_Estratto del testo_
────

Tutti quelli della mia generazione conoscono perfettamente i metodi di trasformazione di un 3 in un 8, di un 2 in 7 e dell'aggiunta di mezzi voti random che, si sa, il mezzo voto è indicativo di un professore brutto e cattivo che non ha voluto premiarci come meritavamo.
Tutti sappiamo che apporre una R sopra il nome di un assente è cosa buona e giusta per fingere un ritardo dimenticato per sbaglio dal professore tonto, conosciamo i metodi di cancellazione delle note sul registro.
I livelli più alti conoscono anche le forme di falsificazione del pagellino -che mi chiedo a questo punto se esista ancora. A me lo spiegarono al terzo anno di liceo: cancellare voti con bianchetto su fotocopia del pagellino, apporre nuovi voti, fare firmare pagellino  con voti nuovi, cancellare con bianchetto voti nuovi, rimettere voti vecchi, rifotocopiare. Insomma, una cosa del genere, io non l'ho mai dovuta fare, ma di esperti di questa arte ne ho conosciuti parecchi.

────

_Materiale di lavoro_
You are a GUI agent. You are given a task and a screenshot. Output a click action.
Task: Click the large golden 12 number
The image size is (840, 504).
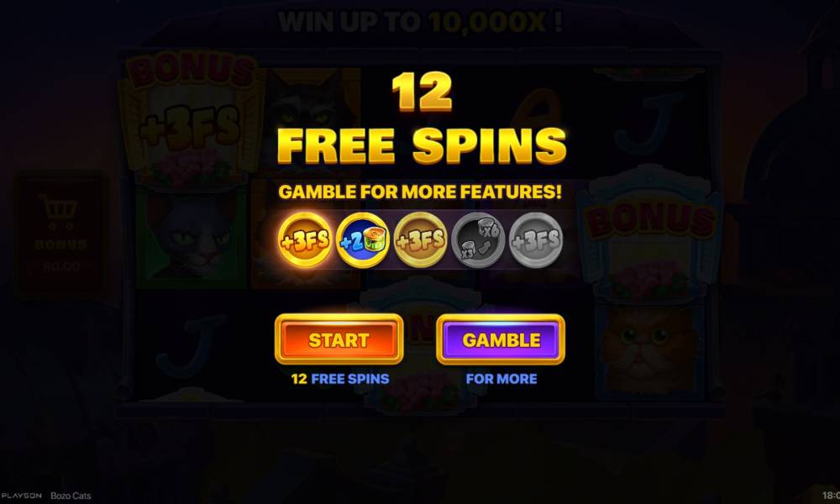(x=423, y=92)
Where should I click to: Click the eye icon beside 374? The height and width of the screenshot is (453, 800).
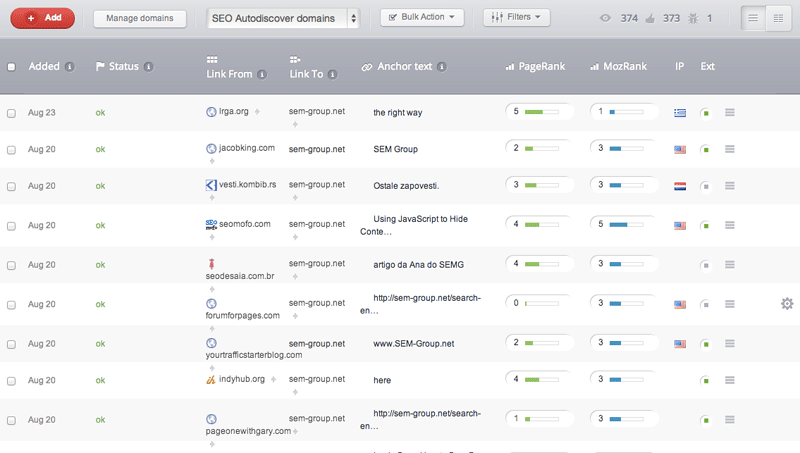604,18
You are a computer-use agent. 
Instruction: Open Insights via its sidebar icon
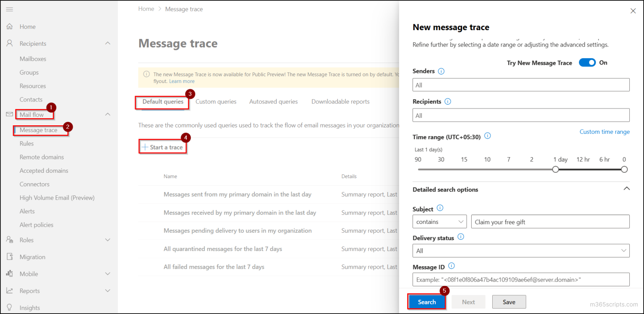[x=9, y=307]
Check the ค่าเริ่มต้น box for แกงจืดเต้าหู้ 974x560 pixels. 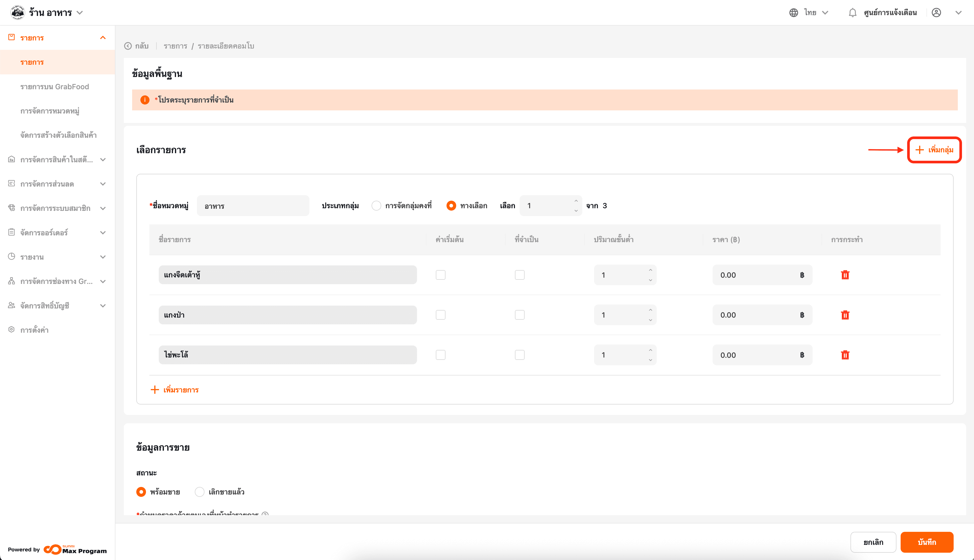pos(440,275)
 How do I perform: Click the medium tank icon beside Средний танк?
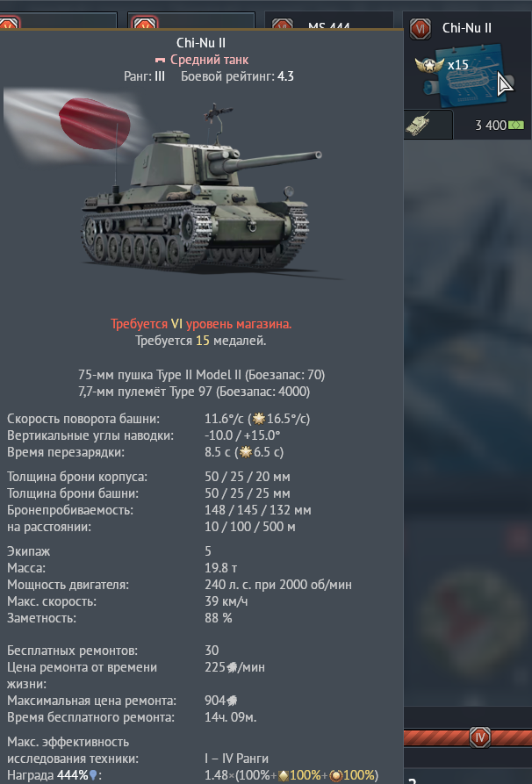[160, 60]
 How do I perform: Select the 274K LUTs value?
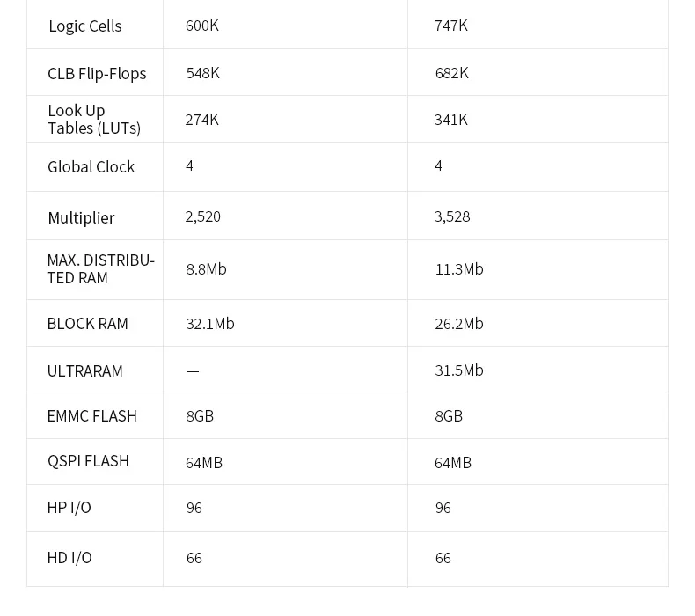tap(202, 120)
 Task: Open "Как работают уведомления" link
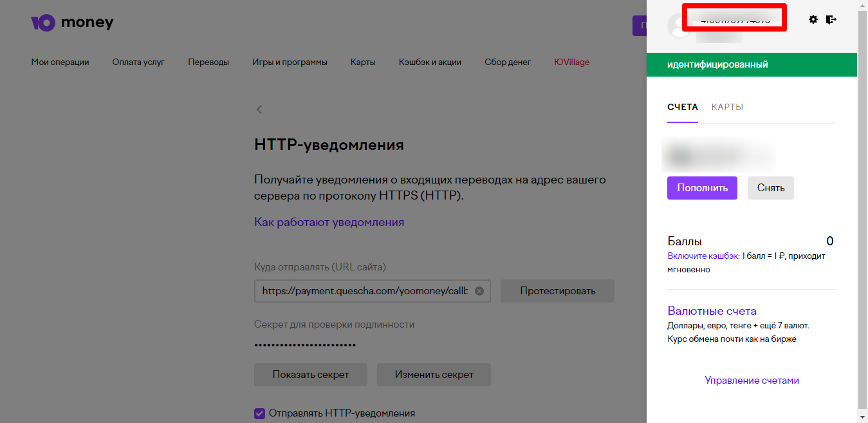(329, 222)
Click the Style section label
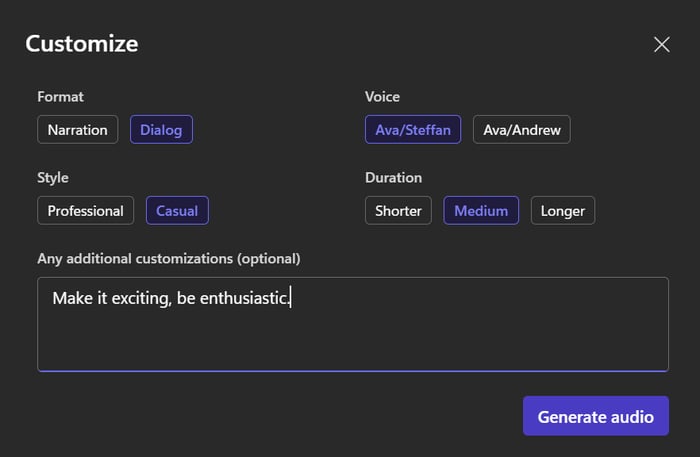 (53, 177)
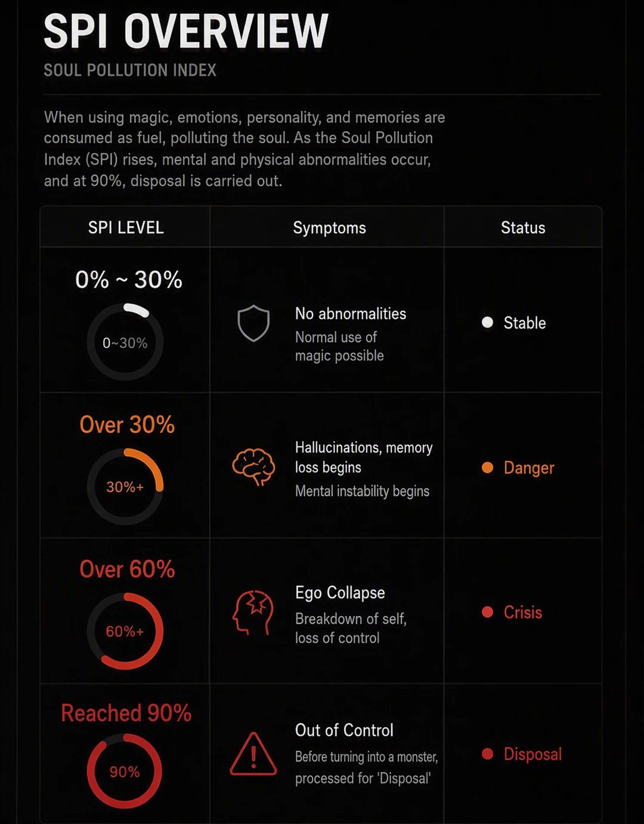Click the Reached 90% level heading
This screenshot has width=644, height=824.
click(x=126, y=713)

────

_Compiti richiesti_
1. Trascrivi il passo del brano sulla falsificazione dei voti scolastici compreso tra "Tutti quelli della" e "note sul registro.", estremi inclusi.
2. Estrai dall'elenco ogni riga che contiene la stringa "width", distinguendo tra maiuscole e minuscole.

_Soluzioni dei compiti_
1.
Tutti quelli della mia generazione conoscono perfettamente i metodi di trasformazione di un 3 in un 8, di un 2 in 7 e dell'aggiunta di mezzi voti random che, si sa, il mezzo voto è indicativo di un professore brutto e cattivo che non ha voluto premiarci come meritavamo.
Tutti sappiamo che apporre una R sopra il nome di un assente è cosa buona e giusta per fingere un ritardo dimenticato per sbaglio dal professore tonto, conosciamo i metodi di cancellazione delle note sul registro.

2.
Where should I click to: Click the eye icon beside 374? The height and width of the screenshot is (453, 800).
This screenshot has width=644, height=824.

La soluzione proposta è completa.